Mental Health Stigma in Nigeria
Early in her practice, Abiri realized that she could not individually assist everyone she wanted to help. To confront stigma and expand access to mental health services, she knew systems and attitudes would have to change.
So Abiri again went back to school for a master’s degree in public health and certificate in global health. In 2009, Abiri traveled back to Nigeria to complete her MPH fieldwork. She found herself at Federal Neuro-Psychiatric Hospital, the largest mental health hospital in Nigeria, where she witnessed the pervasive and damaging stigma of mental illness first-hand. Families, she says, hid relatives with mental illness from society. Parents, particularly mothers, were treated as though a child’s mental illness was karmic punishment for the parent’s poor behavior. Even worse, some people were chained and treated like criminals. “There were places I went where people were shackled with rusted iron rods to trees,” Abiri says, appalled by the scenes she witnessed.
Little has changed, Abiri says, in the ten years since she finished her fieldwork. The stigma is still pervasive and profound, affecting both the willingness to seek treatment and the availability of it. Villages often have only one psychiatrist to treat 100,000 patients, and overflow patients are often referred to traditional healers who are ill-prepared to treat mental illness. And yet most who are suffering never seek help at all. Abiri wants to see that change.
Linda Oakley, a professor in the School of Nursing and one of Abiri’s advisors, says Abiri was always cognizant that the problem was on a scale far bigger than the patient. “[She recognized that] you’re not going to make a difference one person at a time, one country at a time, one hospital at a time,” Oakley says.
Yet Oakley adds that instead of being daunted by the size of the problem or her capacity to resolve it, Abiri was fearless and determined. “[She has this] ability to conceptualize how to make this issue global, how to make it something. It never occurred to her as a nurse that maybe this might be difficult,” Oakley says. “You have to admire somebody [like that].”
Global Mental Health Learning Exchange
After returning from Africa, Abiri published her fieldwork report and has remained in contact with the mental health professionals she met in Nigeria. At first, she did not have a definite plan on what to do or how, but she knew she would have to leverage the connections she made. “My goal in the beginning was to—and I knew this was a long shot—to just find leaders in their country to change policies and to take a tiny fraction of what’s allocated for mental health to bring this awareness out,” says Abiri.
Over time, Abiri realized that opportunities to discuss and influence mental health policy would not present themselves. And if she wanted to change attitudes and practices in Nigeria, she was going to have to start the conversation herself.
Her perceptions are accurate. Nurses are often excluded from healthcare policy discussions, especially those regarding mental health.
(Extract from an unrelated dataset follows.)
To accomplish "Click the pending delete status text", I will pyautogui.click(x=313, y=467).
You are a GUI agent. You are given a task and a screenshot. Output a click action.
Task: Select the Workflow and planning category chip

So, with the help of Oakley and a visiting scholars grant from the UW African Studies department, Abiri is bringing leaders and psychiatrists from Nigeria, Uganda and Ethiopia to Madison to continue their conversations about the global need to dispel myths and stigma and to increase access to mental health care.
During the two-week learning exchange, the group of international professionals will tour mental health facilities in Milwaukee and Madison and meet with local mental health care providers to collaborate on ways to reduce stigma and improve mental health care policies and practices. Their visit will culminate with two public lectures—Unlocking Mental Health Care and Global Psychiatry Grand Rounds—Critical Cases in Community-based Care—where Abiri will bring a nurse’s voice to the conversation.